#### [TASK DETAILS]
The response must be the exact lines from the line holding "Click 题型设置 link for 考试201906171539" through the end of the entries, with no pictures and nothing else.

#### [SOURCE MATERIAL]

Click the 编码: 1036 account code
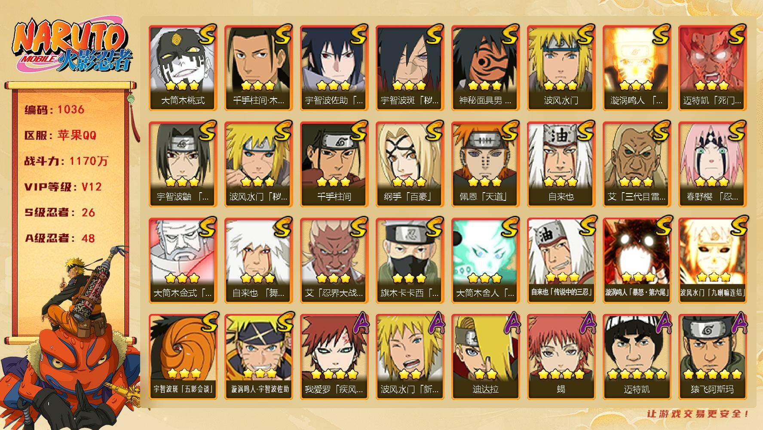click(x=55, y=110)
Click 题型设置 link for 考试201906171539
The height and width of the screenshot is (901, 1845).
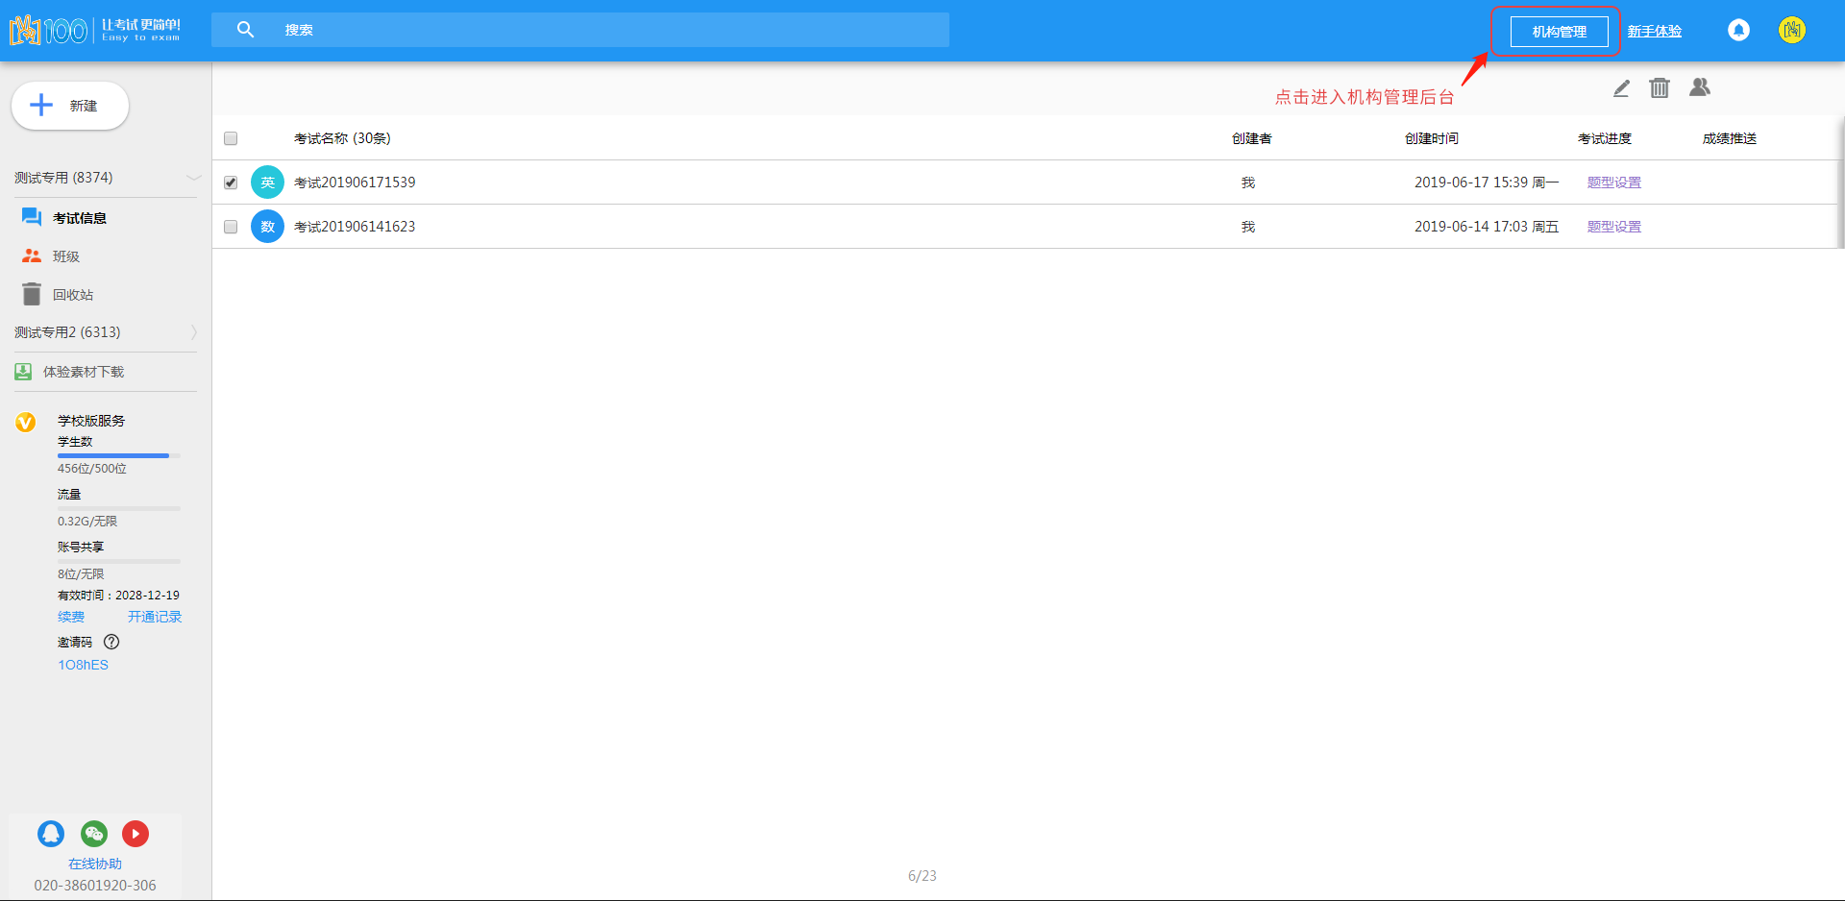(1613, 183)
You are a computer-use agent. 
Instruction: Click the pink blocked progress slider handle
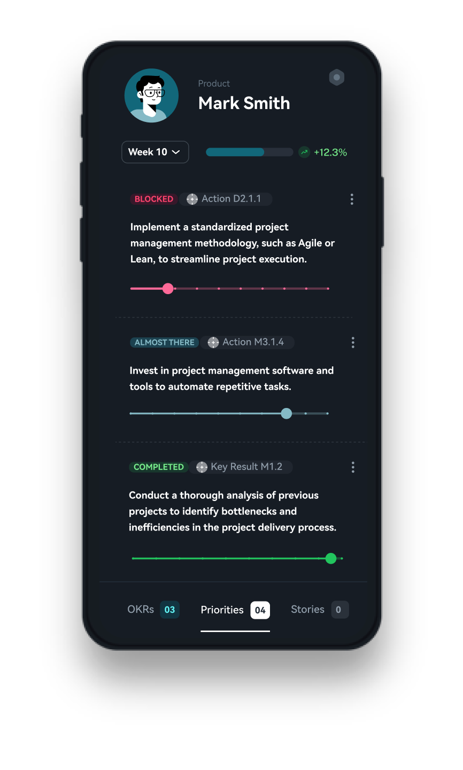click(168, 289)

#### [TASK RESULT]
Click 题型设置 link for 考试201906171539
The height and width of the screenshot is (901, 1845).
(1613, 183)
You are a computer-use agent. 
Instruction: Click the pink blocked progress slider handle
click(168, 289)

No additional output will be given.